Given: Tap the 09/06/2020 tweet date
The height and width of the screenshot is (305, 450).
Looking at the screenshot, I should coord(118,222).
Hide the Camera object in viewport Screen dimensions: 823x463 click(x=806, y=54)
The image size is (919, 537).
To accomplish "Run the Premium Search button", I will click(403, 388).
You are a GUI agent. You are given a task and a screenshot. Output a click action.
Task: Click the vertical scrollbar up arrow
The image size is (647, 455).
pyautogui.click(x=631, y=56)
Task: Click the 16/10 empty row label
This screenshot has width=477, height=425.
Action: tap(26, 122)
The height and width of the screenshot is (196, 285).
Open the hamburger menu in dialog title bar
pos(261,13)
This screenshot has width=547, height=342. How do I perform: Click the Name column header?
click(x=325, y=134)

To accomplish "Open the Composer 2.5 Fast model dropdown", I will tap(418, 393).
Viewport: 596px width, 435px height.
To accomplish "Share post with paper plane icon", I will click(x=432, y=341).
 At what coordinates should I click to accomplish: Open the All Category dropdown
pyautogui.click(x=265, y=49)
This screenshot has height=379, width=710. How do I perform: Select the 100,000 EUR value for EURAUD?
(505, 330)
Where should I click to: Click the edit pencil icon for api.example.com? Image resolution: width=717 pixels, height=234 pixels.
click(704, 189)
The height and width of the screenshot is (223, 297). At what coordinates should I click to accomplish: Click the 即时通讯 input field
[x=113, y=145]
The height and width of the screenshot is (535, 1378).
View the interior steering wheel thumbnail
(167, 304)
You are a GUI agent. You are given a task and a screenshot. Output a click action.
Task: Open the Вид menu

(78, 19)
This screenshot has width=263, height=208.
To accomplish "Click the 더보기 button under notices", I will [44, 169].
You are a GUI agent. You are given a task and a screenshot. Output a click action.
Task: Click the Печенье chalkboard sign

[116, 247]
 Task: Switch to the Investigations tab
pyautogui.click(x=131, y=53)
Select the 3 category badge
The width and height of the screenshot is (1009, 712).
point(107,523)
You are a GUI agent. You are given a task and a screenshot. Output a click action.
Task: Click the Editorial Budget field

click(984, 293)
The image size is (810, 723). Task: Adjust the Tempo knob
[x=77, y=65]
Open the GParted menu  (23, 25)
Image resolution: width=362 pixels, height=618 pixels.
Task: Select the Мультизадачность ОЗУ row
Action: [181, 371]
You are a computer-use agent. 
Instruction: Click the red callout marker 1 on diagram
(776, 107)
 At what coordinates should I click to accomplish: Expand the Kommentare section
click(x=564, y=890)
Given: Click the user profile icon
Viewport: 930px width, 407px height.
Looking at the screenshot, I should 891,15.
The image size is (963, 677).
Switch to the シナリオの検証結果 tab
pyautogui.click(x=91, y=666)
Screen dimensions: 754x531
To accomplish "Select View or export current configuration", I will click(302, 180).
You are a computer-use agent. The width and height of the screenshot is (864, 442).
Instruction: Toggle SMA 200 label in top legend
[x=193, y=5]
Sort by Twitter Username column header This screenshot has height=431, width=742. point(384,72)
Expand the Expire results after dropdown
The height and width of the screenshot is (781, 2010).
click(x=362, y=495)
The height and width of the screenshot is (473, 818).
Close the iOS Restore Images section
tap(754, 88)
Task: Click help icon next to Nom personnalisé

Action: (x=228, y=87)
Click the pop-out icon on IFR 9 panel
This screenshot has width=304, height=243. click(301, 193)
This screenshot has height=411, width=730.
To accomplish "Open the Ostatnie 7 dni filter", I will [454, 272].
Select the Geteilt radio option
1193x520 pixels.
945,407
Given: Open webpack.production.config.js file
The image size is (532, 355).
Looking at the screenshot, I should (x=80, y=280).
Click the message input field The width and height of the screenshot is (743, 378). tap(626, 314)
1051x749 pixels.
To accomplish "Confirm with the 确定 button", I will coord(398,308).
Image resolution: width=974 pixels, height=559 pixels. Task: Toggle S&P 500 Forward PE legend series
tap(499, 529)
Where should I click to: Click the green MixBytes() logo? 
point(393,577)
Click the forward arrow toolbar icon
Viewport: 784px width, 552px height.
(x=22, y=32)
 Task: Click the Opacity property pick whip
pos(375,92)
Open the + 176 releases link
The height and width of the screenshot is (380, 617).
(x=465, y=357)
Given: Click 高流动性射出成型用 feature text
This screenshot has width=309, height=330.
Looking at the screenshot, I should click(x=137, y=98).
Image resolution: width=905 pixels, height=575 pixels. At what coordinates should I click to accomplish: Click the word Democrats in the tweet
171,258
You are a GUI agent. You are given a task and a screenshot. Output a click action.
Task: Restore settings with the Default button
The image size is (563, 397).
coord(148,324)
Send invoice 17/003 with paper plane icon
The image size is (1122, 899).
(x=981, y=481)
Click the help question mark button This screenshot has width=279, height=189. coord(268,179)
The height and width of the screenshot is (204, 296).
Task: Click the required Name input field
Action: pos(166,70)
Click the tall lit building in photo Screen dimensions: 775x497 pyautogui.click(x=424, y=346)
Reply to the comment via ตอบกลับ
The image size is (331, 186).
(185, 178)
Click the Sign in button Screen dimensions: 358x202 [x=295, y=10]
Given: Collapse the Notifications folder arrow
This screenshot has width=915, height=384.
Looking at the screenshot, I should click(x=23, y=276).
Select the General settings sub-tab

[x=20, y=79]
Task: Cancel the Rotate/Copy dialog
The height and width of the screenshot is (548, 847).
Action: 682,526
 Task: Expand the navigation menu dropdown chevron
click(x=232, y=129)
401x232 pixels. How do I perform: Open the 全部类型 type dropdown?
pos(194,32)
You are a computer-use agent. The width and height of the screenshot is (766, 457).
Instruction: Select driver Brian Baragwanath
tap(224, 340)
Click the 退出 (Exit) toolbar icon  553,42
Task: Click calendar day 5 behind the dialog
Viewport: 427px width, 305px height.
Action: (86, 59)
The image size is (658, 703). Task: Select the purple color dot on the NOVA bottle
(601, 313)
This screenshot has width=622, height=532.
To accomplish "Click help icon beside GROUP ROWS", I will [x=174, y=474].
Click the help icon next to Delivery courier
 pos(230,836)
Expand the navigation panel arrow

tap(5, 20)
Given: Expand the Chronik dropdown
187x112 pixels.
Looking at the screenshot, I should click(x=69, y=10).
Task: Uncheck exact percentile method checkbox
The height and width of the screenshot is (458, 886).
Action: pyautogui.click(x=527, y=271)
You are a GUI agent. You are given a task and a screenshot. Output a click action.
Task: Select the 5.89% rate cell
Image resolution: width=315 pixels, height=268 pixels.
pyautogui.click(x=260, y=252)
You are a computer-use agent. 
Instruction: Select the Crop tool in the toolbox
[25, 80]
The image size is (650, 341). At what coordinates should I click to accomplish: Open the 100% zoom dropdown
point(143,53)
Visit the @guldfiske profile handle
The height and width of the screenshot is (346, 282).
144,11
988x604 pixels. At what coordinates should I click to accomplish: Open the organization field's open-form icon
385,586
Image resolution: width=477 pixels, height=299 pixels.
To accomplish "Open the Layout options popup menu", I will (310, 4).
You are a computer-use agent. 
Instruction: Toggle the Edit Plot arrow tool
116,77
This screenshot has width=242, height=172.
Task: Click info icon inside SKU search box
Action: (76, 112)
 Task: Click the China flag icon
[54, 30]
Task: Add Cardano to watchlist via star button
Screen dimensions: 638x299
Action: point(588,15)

** Exercise prompt **
For this exercise, please output exactly the lines above starting at the line with "This screenshot has width=915, height=384." and ending at the line with "This screenshot has width=622, height=532.", ends included.

** Result of the task **
This screenshot has width=915, height=384.
Looking at the screenshot, I should click(x=23, y=276).
Select the General settings sub-tab

[x=20, y=79]
Task: Cancel the Rotate/Copy dialog
The height and width of the screenshot is (548, 847).
Action: 682,526
 Task: Expand the navigation menu dropdown chevron
click(x=232, y=129)
401x232 pixels. How do I perform: Open the 全部类型 type dropdown?
pos(194,32)
You are a computer-use agent. The width and height of the screenshot is (766, 457).
Instruction: Select driver Brian Baragwanath
tap(224, 340)
Click the 退出 (Exit) toolbar icon  553,42
Task: Click calendar day 5 behind the dialog
Viewport: 427px width, 305px height.
Action: (86, 59)
The image size is (658, 703). Task: Select the purple color dot on the NOVA bottle
(601, 313)
This screenshot has width=622, height=532.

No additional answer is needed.